**本文セクション:**
+++

IP Force 特許公報掲載プロジェクト 2022.1.31 β版

知財求人 - 知財ポータルサイト「IP Force」

▶ 能美防災株式会社の特許一覧

特開2024-172608液体アンモニアの蒸発拡散抑止方法及び装置
<>
  • 特開-液体アンモニアの蒸発拡散抑止方法及び装置 図1
  • 特開-液体アンモニアの蒸発拡散抑止方法及び装置 図2
  • 特開-液体アンモニアの蒸発拡散抑止方法及び装置 図3
< >
(19)【発行国】日本国特許庁(JP)
(12)【公報種別】公開特許公報(A)
(11)【公開番号】P2024172608
(43)【公開日】2024-12-12
(54)【発明の名称】液体アンモニアの蒸発拡散抑止方法及び装置
(51)【国際特許分類】
   A62D 5/00 20060101AFI20241205BHJP
【FI】
A62D5/00
【審査請求】未請求
【請求項の数】4
【出願形態】OL
(21)【出願番号】P 2023090441
(22)【出願日】2023-05-31
(71)【出願人】
【識別番号】000233826
【氏名又は名称】能美防災株式会社
(74)【代理人】
【識別番号】110000383
【氏名又は名称】弁理士法人エビス国際特許事務所
(72)【発明者】
【氏名】坂本 光明
(72)【発明者】
【氏名】村田 眞志
(72)【発明者】
【氏名】加藤 慎二
(72)【発明者】
【氏名】中山 学
(57)【要約】
【課題】煩雑な調整を行うことなく迅速な緊急時対応を可能とし、即効性の高い対処を可能とし、液体アンモニアの蒸発拡散抑止効果を所定期間持続させることができる。
【解決手段】貯蔵施設又はその付帯設備から漏洩した液体アンモニアの蒸発拡散を抑止する方法であって、大気圧下に滞留している液体アンモニアの表面を空気泡の堆積層で覆うに際して、供給水と第1材料を混合する第1混合工程と、第1混合工程で生成された混合液に第2材料を混合する第2混合工程を有し、第2混合工程で生成された泡水溶液から空気泡を発生させ、堆積層を形成する。
【選択図】図1
【特許請求の範囲】
【請求項1】
貯蔵施設又はその付帯設備から漏洩した液体アンモニアの蒸発拡散を抑止する方法であって、
大気圧下に滞留している液体アンモニアの表面を空気泡の堆積層で覆うに際して、供給水と第1材料を混合する第1混合工程と、前記第1混合工程で生成された混合液に第2材料を混合する第2混合工程を有し、前記第2混合工程で生成された泡水溶液から空気泡を発生させ、前記堆積層を形成することを特徴とする液体アンモニアの蒸発拡散抑止方法。

+++

**提供資料:**
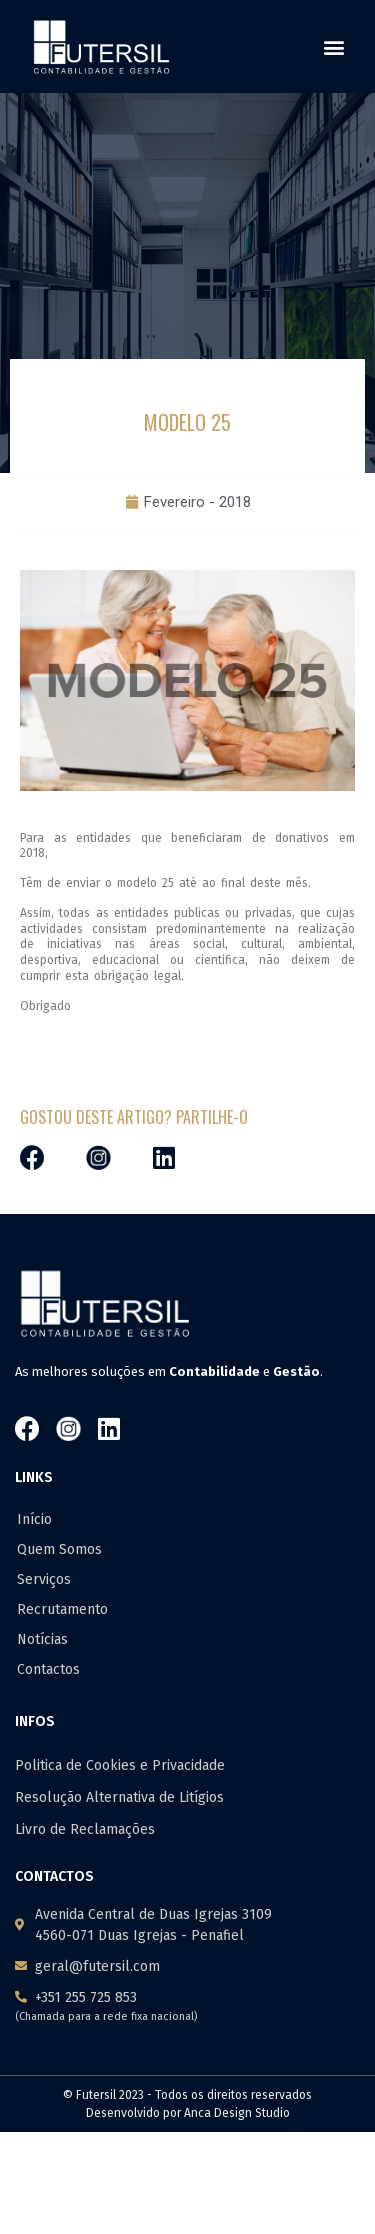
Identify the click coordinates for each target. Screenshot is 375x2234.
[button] (333, 46)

+++

**タスク一覧:**
#1 液体アンモニアに関する特許公報で、発明者として記載されている人物の氏名をすべて挙げてください。
#2 液体アンモニアに関する特許公報を、最後の文の次から書き継いでください。
上記の資料は、本文とは別の出典から取られたものです。

**回答一覧:**
#1 坂本 光明、村田 眞志、加藤 慎二、中山 学

#2
【請求項2】
前記第1材料と前記第2材料の一方が増粘剤であり他方が泡薬剤であることを特徴とする請求項1に記載された液体アンモニアの蒸発拡散抑止方法。
【請求項3】
貯蔵施設又はその付帯設備から漏洩した液体アンモニアの蒸発拡散を抑止する装置であって、
泡発生器と、
前記泡発生器に泡水溶液を供給する泡水溶液生成部を備え、
前記泡水溶液生成部は、
第1材料を貯留する第1材料貯留部と、
第2材料を貯留する第2材料貯留部と、
供給水と前記第1材料を混合する第1混合部と、
前記第1混合部にて生成された混合液に第2材料を混合する第2混合部を備え、
前記第2混合部にて生成された泡水溶液を前記泡発生器に供給して生成された空気泡を、前記液体アンモニアの表面に堆積させることを特徴とする液体アンモニアの蒸発拡散抑止装置。
【請求項4】
前記第1材料と前記第2材料の一方が増粘剤であり他方が泡薬剤であることを特徴とする請求項3に記載された液体アンモニアの蒸発拡散抑止装置。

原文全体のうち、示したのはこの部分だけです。